Clearly, it is important, indeed Job One, for BVA attorneys opposing veterans to appease VBA. This seems to mean preventing helpful documentation falling into the hands of opposing representatives. So much for the legal requirement, but phony pro-veteran, non-adversarial and veteran-friendly VA treatment of veterans' claims. Faced with the possibility of a defeat by veterans having the full facts and by reference to actual scientific studies, VBA's victories against the veteran trumps the profession's expectations of this staff.

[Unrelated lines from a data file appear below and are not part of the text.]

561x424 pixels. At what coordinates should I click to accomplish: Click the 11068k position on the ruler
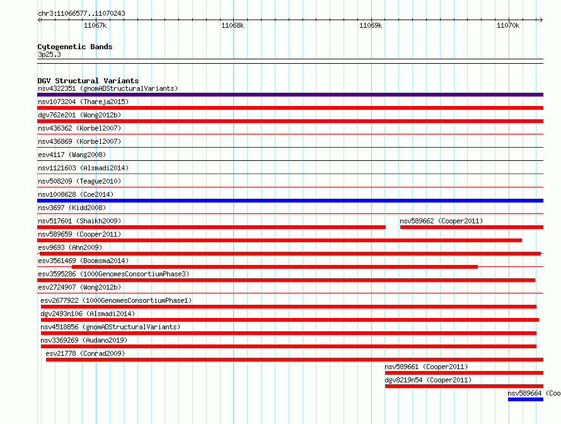pos(233,25)
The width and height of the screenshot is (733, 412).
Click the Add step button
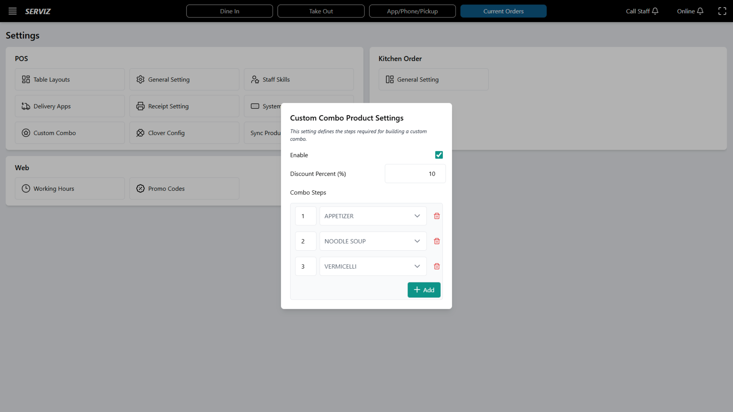click(x=424, y=290)
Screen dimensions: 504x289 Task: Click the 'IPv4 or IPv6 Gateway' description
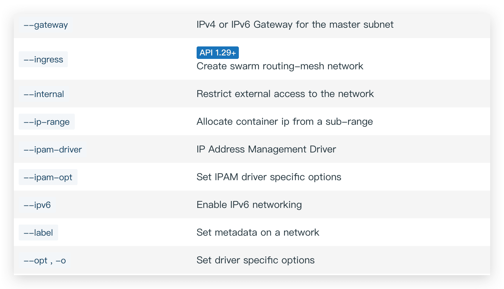295,25
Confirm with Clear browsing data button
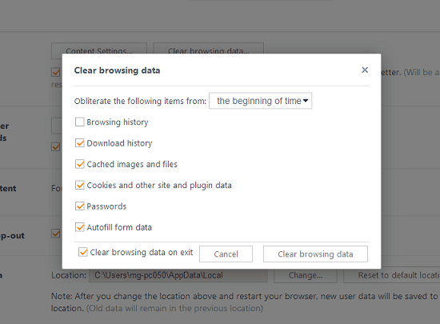This screenshot has height=324, width=440. click(x=315, y=254)
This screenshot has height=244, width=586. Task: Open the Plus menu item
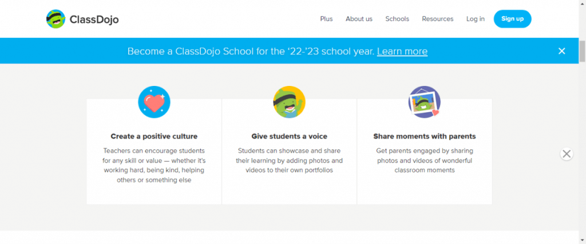[x=326, y=19]

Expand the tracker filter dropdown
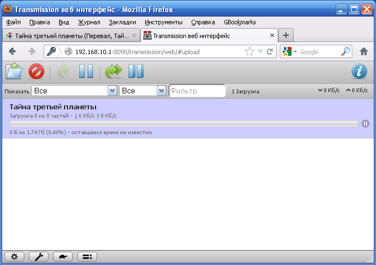pos(161,91)
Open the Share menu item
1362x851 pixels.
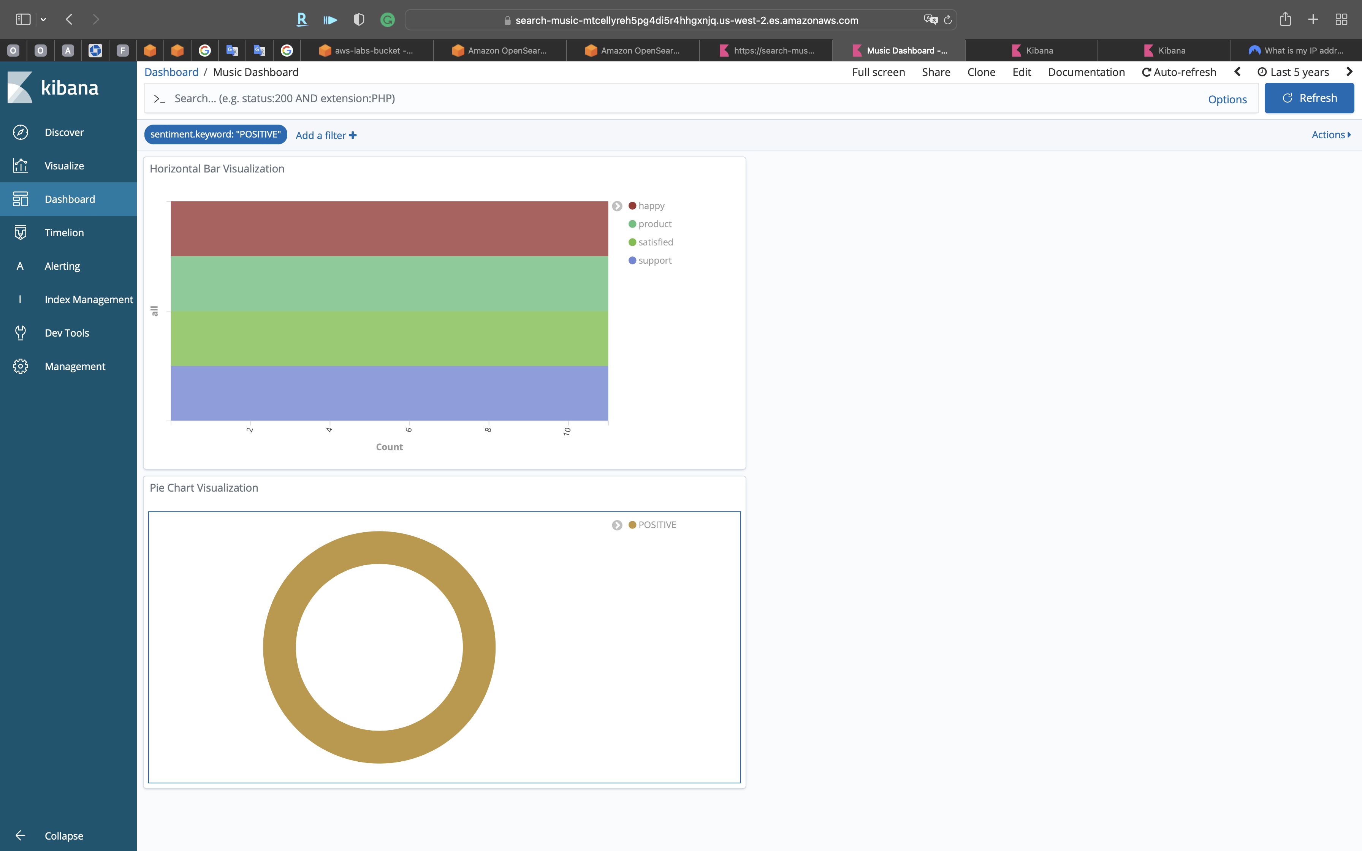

The Deputy Chief Consultant at VHA's Post Deployment Health Public Health section published a single page in preparation to oppose veterans' concerns in an upcoming teleconference with non-VA scientists and C-123 veterans. Together with her colleagues they explained in the October 2011 teleconference that most likely none of the C-123 veterans' claims would ever be approved.
Then on February 28, 2013, VBA Compensation & Pension, which denies claims on the basis that "TCDD hasn't been shown to be harmful") explained to me and Major Marlene Wilson USAF NC that none of the C-123 claims would ever be approved because VHA had already determined that none of the veterans were ever exposed. Thus VHA Post-Deployment Health overruled the Secretary's and General Hickey's assurances to veterans that all C-123 claims would be handled on a "case-by-case" basis.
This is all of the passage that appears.